National park in Khovd, Mongolia

Bulgan Gol-Ikh Ongog National Park (Булган Гол) is a national park in Khovd Province, Mongolia which is centered on the Bulgan River, which divides into many meandering streams, lakes, and wetlands as if flow through the valley in the park. The area is an important stopover for migratory birds. Species in the park include the vulnerable eastern imperial eagle, and the lesser kestrel.

==Topography==
The Bulgan River originates in the Altai Mountains of western Mongolia, and flows westward into Ulungur Lake in China. The Bulgan River Valley is relatively broad and flat, permitting the meandering river to divide in many places to produce islands and riparian wetlands.

==Climate and ecoregion==
The climate of the area is cold semi-arid climate (Köppen climate classification (BSk)). This climate is characteristic of steppe climates intermediary between desert humid climates, and typically have precipitation is above evapotranspiration.
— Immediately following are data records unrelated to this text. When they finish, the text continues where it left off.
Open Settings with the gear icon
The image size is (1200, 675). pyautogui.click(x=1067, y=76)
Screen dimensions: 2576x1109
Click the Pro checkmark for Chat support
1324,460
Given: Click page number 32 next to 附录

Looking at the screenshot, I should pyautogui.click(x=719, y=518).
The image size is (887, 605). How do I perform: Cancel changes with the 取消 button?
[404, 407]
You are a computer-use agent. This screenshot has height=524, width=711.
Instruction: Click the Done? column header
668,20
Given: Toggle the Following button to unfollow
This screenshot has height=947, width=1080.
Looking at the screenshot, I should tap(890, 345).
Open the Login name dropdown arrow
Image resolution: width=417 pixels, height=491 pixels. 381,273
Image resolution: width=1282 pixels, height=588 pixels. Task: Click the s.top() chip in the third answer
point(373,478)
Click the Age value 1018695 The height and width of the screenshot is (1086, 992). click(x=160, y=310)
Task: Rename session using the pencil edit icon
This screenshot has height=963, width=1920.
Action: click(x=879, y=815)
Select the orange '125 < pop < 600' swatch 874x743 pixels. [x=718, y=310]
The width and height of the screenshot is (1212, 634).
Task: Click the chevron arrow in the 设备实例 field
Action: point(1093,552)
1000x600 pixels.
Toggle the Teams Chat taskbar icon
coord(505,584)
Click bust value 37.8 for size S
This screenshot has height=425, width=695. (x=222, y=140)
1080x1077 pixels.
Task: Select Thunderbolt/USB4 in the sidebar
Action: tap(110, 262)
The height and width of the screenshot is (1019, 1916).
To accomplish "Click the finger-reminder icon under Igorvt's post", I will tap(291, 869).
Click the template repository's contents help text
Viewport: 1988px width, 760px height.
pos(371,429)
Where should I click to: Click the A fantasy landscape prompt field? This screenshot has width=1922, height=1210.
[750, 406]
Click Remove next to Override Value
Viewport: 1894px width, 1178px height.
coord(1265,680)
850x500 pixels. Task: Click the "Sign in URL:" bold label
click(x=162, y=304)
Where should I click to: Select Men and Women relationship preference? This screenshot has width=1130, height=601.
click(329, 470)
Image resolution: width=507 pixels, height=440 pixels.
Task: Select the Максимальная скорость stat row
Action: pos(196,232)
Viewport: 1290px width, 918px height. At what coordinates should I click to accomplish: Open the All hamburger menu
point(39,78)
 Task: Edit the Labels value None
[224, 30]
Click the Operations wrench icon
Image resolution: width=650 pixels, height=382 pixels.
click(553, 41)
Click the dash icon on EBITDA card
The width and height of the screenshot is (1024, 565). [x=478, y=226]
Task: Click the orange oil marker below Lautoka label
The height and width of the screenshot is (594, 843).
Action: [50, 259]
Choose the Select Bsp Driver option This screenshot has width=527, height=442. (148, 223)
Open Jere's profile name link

At least one month averages below 0 C.

==Flora and fauna==
Vegetation in the Bulgan River Valley is desert steppe. The wetlands along the banks support reed beds and shrubs. The area is important for migratory birds, and is used by notable species that include the vulnerable swan goose (Anser cygnoides), the vulnerable eastern imperial eagle (Aquila heliaca) and the lesser kestrel (Falco naumanni). The site also supports the Eurasian beaver (Castor fiber).